#### Data provided:
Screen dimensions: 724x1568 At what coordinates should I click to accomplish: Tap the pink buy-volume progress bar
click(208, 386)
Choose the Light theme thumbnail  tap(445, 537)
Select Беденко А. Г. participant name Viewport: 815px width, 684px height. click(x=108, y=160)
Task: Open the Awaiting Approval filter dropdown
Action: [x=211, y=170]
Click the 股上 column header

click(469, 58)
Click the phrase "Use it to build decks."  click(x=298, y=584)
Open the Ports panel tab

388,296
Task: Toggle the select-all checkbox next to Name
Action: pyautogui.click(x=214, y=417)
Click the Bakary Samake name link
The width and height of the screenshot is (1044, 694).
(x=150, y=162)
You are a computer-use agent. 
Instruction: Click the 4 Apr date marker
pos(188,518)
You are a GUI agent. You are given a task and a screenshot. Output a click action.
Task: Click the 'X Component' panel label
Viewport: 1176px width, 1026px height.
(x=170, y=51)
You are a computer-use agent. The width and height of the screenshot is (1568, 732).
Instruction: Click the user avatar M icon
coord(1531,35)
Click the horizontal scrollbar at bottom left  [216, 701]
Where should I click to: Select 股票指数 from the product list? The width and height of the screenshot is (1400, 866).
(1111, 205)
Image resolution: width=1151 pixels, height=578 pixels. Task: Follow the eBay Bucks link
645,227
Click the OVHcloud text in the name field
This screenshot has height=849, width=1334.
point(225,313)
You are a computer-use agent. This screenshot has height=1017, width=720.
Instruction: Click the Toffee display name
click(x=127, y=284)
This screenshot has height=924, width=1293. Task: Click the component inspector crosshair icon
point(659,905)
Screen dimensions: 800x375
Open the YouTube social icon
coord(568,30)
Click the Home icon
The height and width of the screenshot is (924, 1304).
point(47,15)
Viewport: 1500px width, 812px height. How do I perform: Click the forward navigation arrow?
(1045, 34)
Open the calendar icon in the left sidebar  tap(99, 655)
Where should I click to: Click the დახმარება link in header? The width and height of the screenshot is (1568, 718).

#### What you will do:
Only the number is needed here: how many lines of the records contain "left"?

#### Reply:
2